Bonafede, a 71-year-old once known as Chicago radio’s “Screaming Wildman,” now spends his days peddling umbrella hats all over the city. He was once one of Chicago’s rock pioneers in the ‘50s and ‘60s.
The always sharply dressed son of Italian immigrants launched his music career at age 14 while living in his parents’ garden apartment in the DePaul neighborhood. That career included simultaneous stints as a dancehall promoter, manager of The Buckinghams and other groundbreaking acts such as The Daughters of Eve, and producer of singles such as The Buckinghams' “Kind of a Drag.”
“There weren’t many guys who could do what I was doing,” he said. “I don’t know how I got it all done. I didn’t sleep.”
Almost no one recognizes him for his musical fame these days, but he occasionally will hear a “Hey aren’t you the Screaming Wildman?” while selling hats from his pushcart on Maxwell Street every Sunday.
Carron Little, whose public performance group Out of Site was performing in Wicker Park Friday, said she had seen Bonafede on numerous occasions, but had no idea of his past fame.
“When I saw him I thought, ‘That person’s an innovator.’ He had this umbrella atop his head,” said Little, who is originally from Scotland. “That’s the fabulous thing about this neighborhood.”
Bonafede has successfully transferred his ability to hawk the latest record on the after-midnight airwaves to the street corner with his “one-of-a-kind” mannequin heads who are shaded by his colorful umbrellas.
He has a license to sell as long as he consistently moves locations and it is not a peddle-free zone, such as the Loop.

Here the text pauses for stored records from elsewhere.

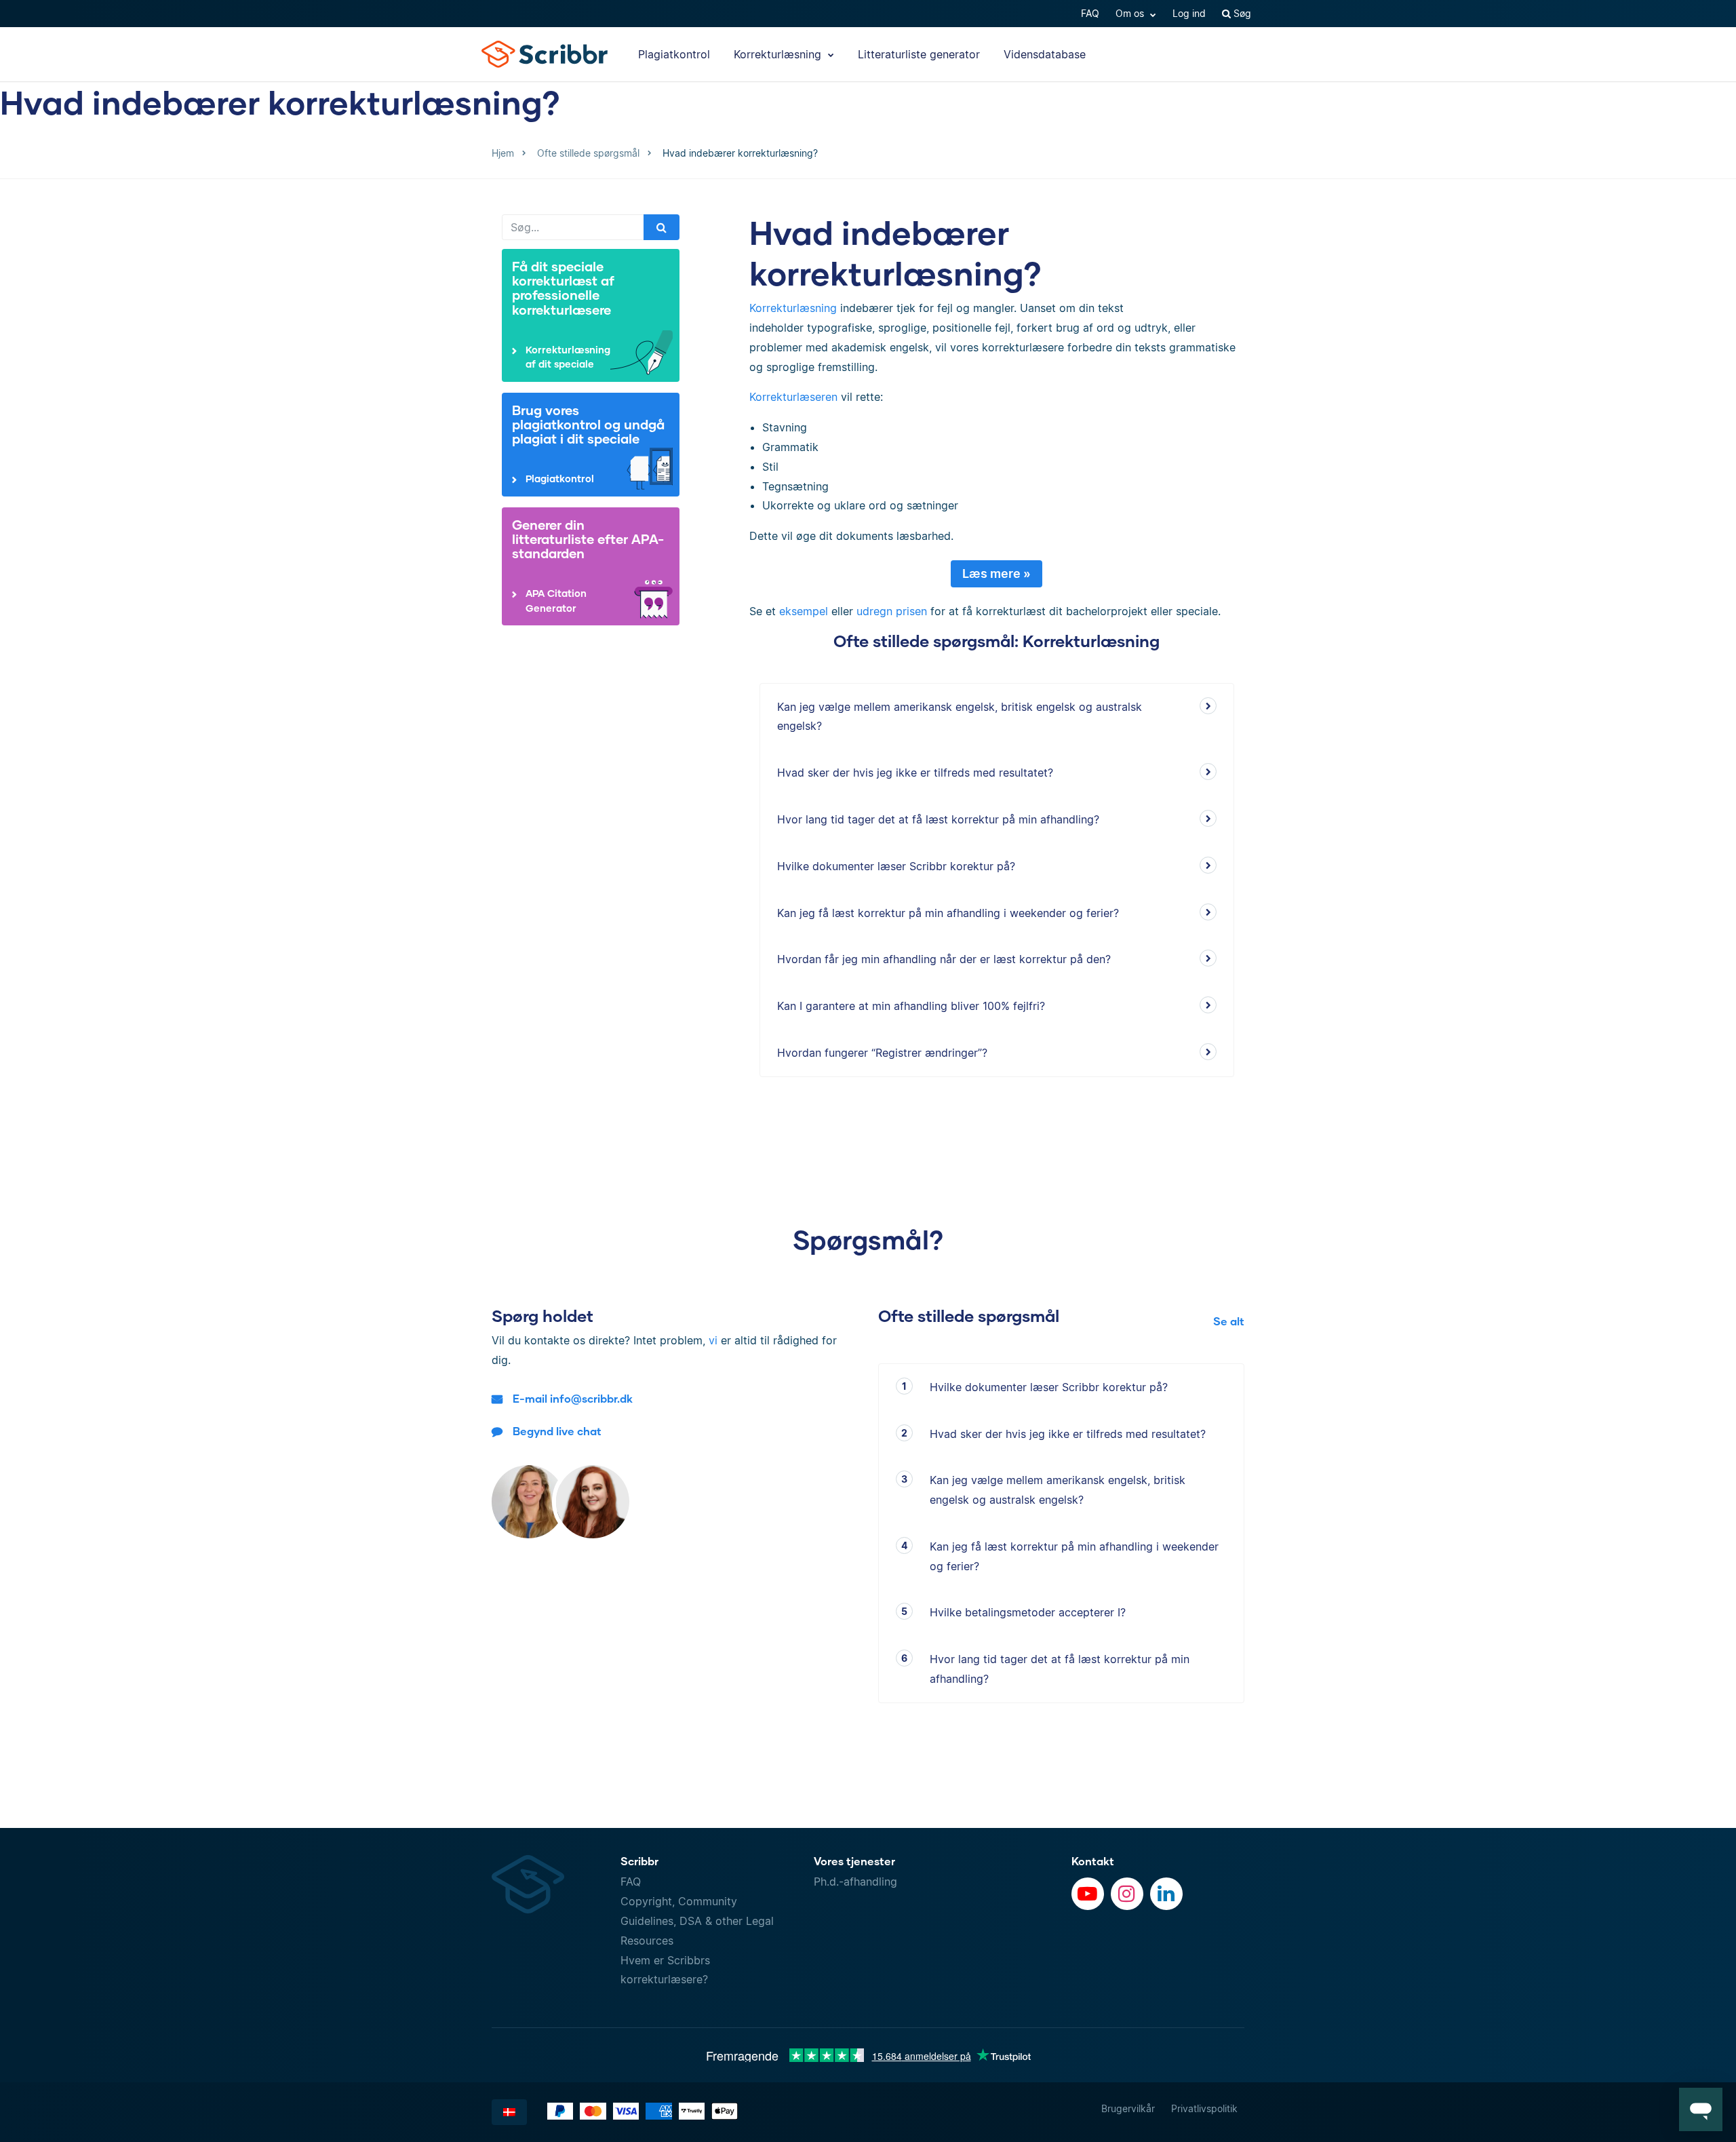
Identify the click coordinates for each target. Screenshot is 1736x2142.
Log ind (1189, 13)
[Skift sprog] (509, 2112)
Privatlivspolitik (1204, 2108)
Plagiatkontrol (674, 54)
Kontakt (1092, 1860)
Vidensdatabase (1045, 54)
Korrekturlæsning (779, 54)
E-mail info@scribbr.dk (573, 1398)
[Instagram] (1127, 1893)
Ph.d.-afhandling (855, 1881)
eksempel (803, 611)
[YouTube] (1087, 1893)
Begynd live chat (557, 1430)
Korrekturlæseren (793, 397)
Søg (1241, 13)
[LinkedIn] (1166, 1893)
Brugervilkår (1128, 2108)
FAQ (1090, 13)
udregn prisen (891, 611)
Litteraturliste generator (919, 54)
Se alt (1228, 1321)
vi (713, 1340)
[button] (1700, 2109)
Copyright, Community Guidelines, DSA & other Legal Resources (697, 1920)
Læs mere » (996, 573)
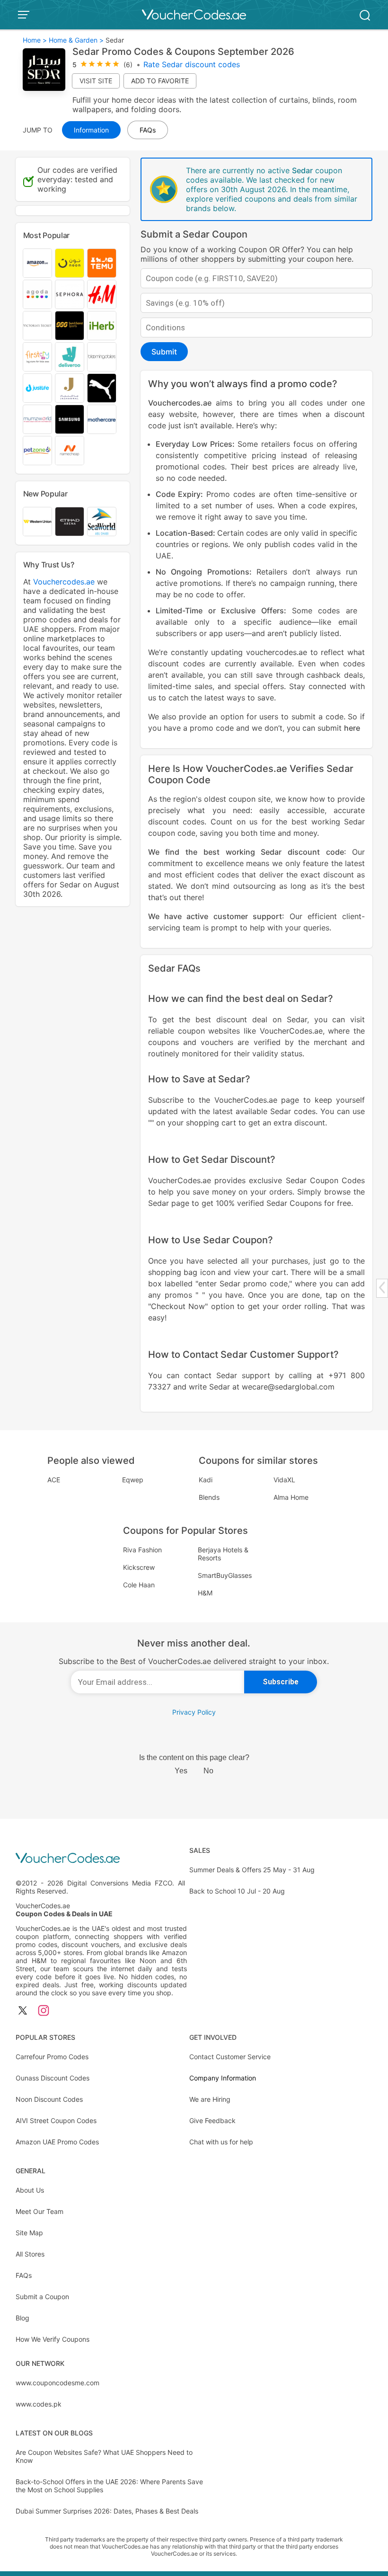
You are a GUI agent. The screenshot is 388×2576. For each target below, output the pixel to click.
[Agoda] (37, 294)
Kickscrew (139, 1567)
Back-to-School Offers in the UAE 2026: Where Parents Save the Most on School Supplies (109, 2486)
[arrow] (382, 1287)
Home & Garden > (76, 40)
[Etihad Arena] (69, 521)
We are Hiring (209, 2099)
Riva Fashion (142, 1550)
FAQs (24, 2275)
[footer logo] (101, 1858)
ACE (53, 1480)
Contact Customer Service (230, 2057)
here (352, 728)
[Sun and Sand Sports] (69, 325)
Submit (164, 351)
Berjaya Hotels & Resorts (223, 1554)
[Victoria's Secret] (37, 325)
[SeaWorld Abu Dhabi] (102, 521)
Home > (35, 40)
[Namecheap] (69, 450)
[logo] (194, 15)
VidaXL (284, 1480)
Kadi (205, 1480)
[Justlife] (37, 388)
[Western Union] (37, 521)
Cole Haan (139, 1585)
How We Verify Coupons (52, 2339)
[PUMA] (102, 388)
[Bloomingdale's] (102, 357)
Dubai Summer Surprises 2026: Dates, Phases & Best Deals (107, 2511)
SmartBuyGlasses (225, 1575)
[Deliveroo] (69, 357)
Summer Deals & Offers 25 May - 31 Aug (252, 1870)
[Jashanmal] (69, 388)
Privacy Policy (194, 1712)
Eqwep (132, 1480)
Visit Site (95, 81)
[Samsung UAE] (69, 419)
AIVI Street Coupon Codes (56, 2120)
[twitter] (23, 2011)
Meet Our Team (39, 2211)
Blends (209, 1497)
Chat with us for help (221, 2142)
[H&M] (102, 294)
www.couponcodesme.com (57, 2383)
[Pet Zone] (37, 450)
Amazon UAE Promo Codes (57, 2142)
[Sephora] (69, 294)
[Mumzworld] (37, 419)
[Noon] (69, 263)
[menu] (25, 14)
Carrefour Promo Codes (52, 2057)
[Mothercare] (102, 419)
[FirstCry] (37, 357)
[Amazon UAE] (37, 263)
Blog (22, 2318)
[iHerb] (102, 325)
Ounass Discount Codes (52, 2078)
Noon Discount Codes (49, 2099)
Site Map (29, 2233)
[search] (364, 14)
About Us (30, 2190)
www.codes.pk (39, 2404)
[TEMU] (102, 263)
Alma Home (291, 1497)
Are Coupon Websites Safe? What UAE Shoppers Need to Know (104, 2456)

“If I could go any place I wanted to, I’d be a millionaire,” he said.
Bonafede said he got the idea to sell the hats from legendary left fielder Lou Brock, who patented the umbrella hat, about four or five years ago.
“It’s got to be the right kind of day, either 85 and sunny or rainy,” he said. “Other guys have tried it and they can’t seem to sell them.”
Bonafede’s latest schtick to pull customers in is using his ever-changing getup, which could include purple shoes one day and sunglasses the next, but he always wears a slick sports coat.
“To see someone walk around like this, they ask me about the tie, the shoes,” he said. “I try to be different.”